It is the larger room of the two, however, where Wonderland is best perfected. Not exactly the gossamer Wonderland as conceived in the maze-like labyrinth of Lewis Carroll’s inventively playful, playfully odd, often obtuse and fantasy-making mind, but rather the rich star-spangled extravaganza bristling with special-effects, which, we are told at the time of writing, is the highest grossing film of director Tim Burton’s career. The framed anthropomorphist images displayed on Rabbit Hole’s walls are not the exquisite renditions of Tenniel or of Attwell, they are loud, near-modern grotesque, decidedly Burtonesque, and the looped Alice in Wonderland film shown silently on the wall-mounted screen needs no introduction: it is Mr Burton’s Hollywood blockbuster.
One of the most compelling draws of this pantheon to Burton ~ no, not a monogrammed pair of Alice’s ~ is its enticing assortment of Wonderland hats. Casually tossed in a wicker basket just below the TV screen, these simulated props, which identify with Alice’s fictional characters, enable those who are smitten by the happy-snappy smartphone age to plonk them on their bonces, take photos of each other and feed them proudly to their ‘Like-clicking’ friends, who are presumably waiting, phones in hands with nothing but bated breath, for the next instalment of lives that surprise. ‘If the hat fits, it fits’, and the management of Rabbit Hole have latched onto this modern compulsion, for it certainly fits their marketing ploy.
Wearing an Alice hat or not, there is something important you need to know about dining out at Rabbit Hole, which is that before the evening is out you will be rubbing Deep Heat into your neck. I think we can safely say that the last thing Mr Burton would likely want to hear is that his multi-billion-dollar film has been upstaged by a ceiling, but there you have it, and there it is.
Rabbit Hole’s ceiling is a work of art, an engaging, colourful illustration that wouldn’t look amiss in an early 20th century children’s story book. It is in itself a fitting tribute to the golden age of authentic Alice.

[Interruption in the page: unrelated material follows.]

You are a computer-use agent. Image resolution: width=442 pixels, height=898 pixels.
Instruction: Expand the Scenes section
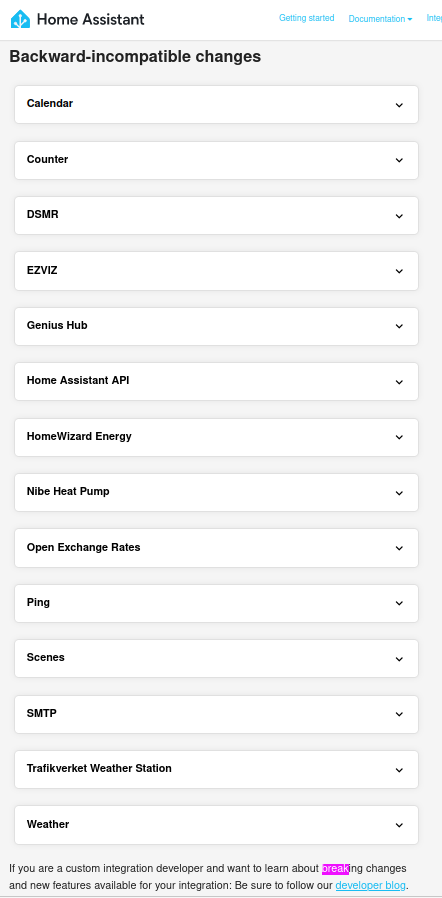click(x=216, y=658)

Its canvas is awash with iconic Wonderland objects, which float around in a densely turbulent space as though, caught up in the Wizard of Oz tornado, they have been flung at random and as a whole into ever-lasting affection, which, as all we avid readers know, is the library of our impressionable years to which we owe a lifelong membership.
‘Crikey!’ you might think, as you crane your neck in admiration, ‘they’ve even crimped’ the ceiling, but in this respect you’d be lavishing praise where praise is not readily due, for whilst the effect lends the images an appropriate dreamlike character, as every student of Königsberg’s history knows, or if he doesn’t should, the series of narrow arches that give the ceilings of basements and those in old industrial buildings in this part of the world their characteristic ripple, as aesthetically pleasing as they are, are principal to the fulfilment of an essential structural purpose. Having made this distinction, however, artistic concept and construction complement each other, as though their eventual coexistence had been ordained by Carroll himself. Carroll’s tale has innumerable twists, but Rabbit Hole’s ceiling has a few of its own.

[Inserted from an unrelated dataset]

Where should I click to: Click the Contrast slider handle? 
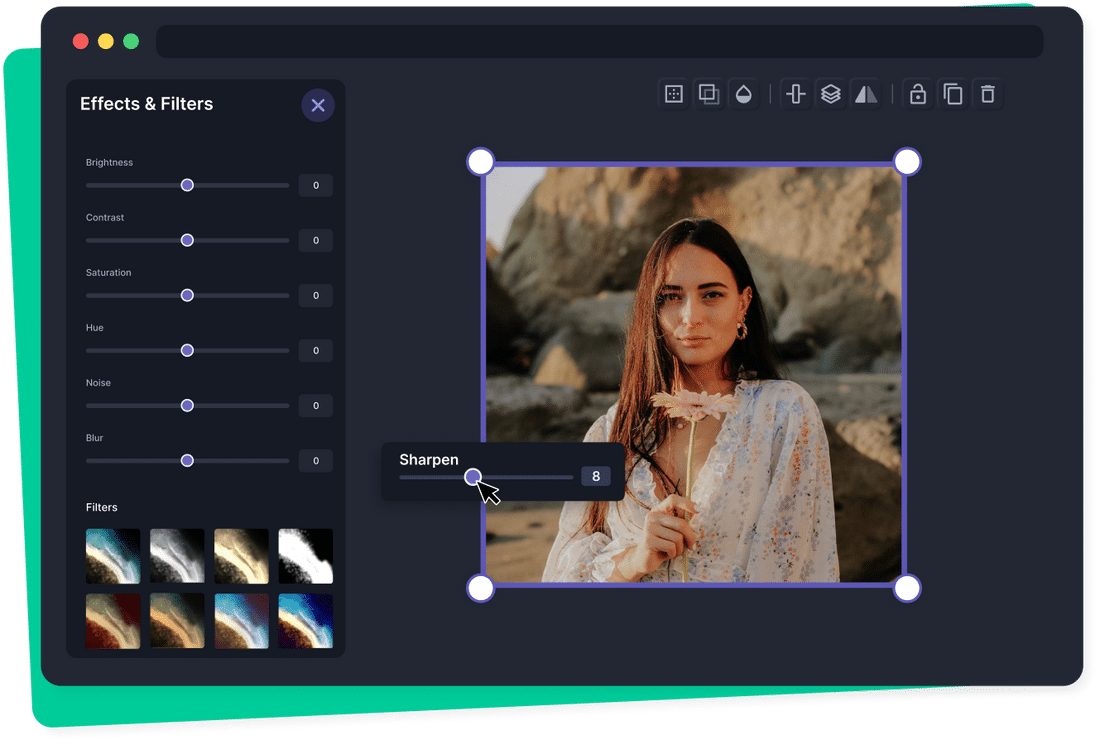click(186, 240)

If you haven’t come to Rabbit Hole to gawp in amazement up at the ceiling, the only explanation can be that perhaps you are here for the food.
Rabbit Hole Gastro-Bar Kaliningrad
I see a lot of positive comments regarding the quality of Rabbit Hole’s food posted on the internet but have failed to find anything much written about the quantity. A word in your ear, if I may. On the evening that we dined there, one amongst our group was rather disappointed that the prawn salad she had ordered only contained as many prawns ~ two to be precise ~ to justify its name and warrant its plurality. And I was not exactly impressed when the baked potato for which I had paid the British equivalent of three whole pounds was lost in the landscape of a bowl whose suspiciously disingenuous proportions could have taken a single olive and optically turned it into a melon. Taste in all things was in place and thus it goes was quality, but the whereabouts of quantity was anybody’s guess, perhaps it was off taking tea with Carroll’s March Hare and Mad Hatter.

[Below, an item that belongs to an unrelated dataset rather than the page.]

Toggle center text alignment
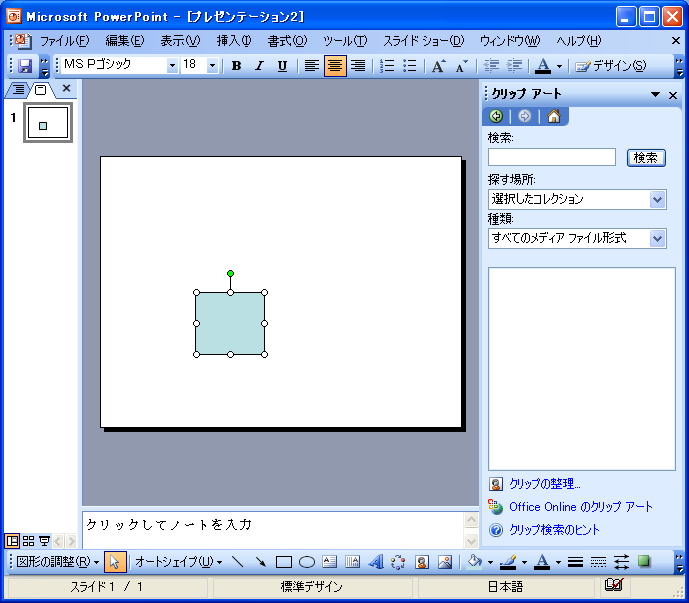Screen dimensions: 689x603 pyautogui.click(x=334, y=66)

I have no idea what brand of beer they serve in Alice’s wonderland, do you? But down in Kaliningrad’s Rabbit hole, I was perfectly happy to reprise my friendship with the ever-amenable Maisel’s Weisse, which, as every student of good beer knows, perhaps those very same students who are so up to scratch on Konigsberg’s history, is a special Bavarian wheat beer.
I would have been quite content sitting and sipping at my Maisel’s Weisse whilst gazing at the ceiling ~ pass the crick-in-the-neck cream, please ~ had it not been for my discovery of that something exciting going on at a nearby table of ladies. They had just received a wooden platter from the waiter in a bowler hat containing umpteen shots of different vodkas. You may recall, and if you don’t here is the link that will jog your memory, that I knew all about these special platters and the different vodkas they conveyed, having been bought one at the Dreadnought.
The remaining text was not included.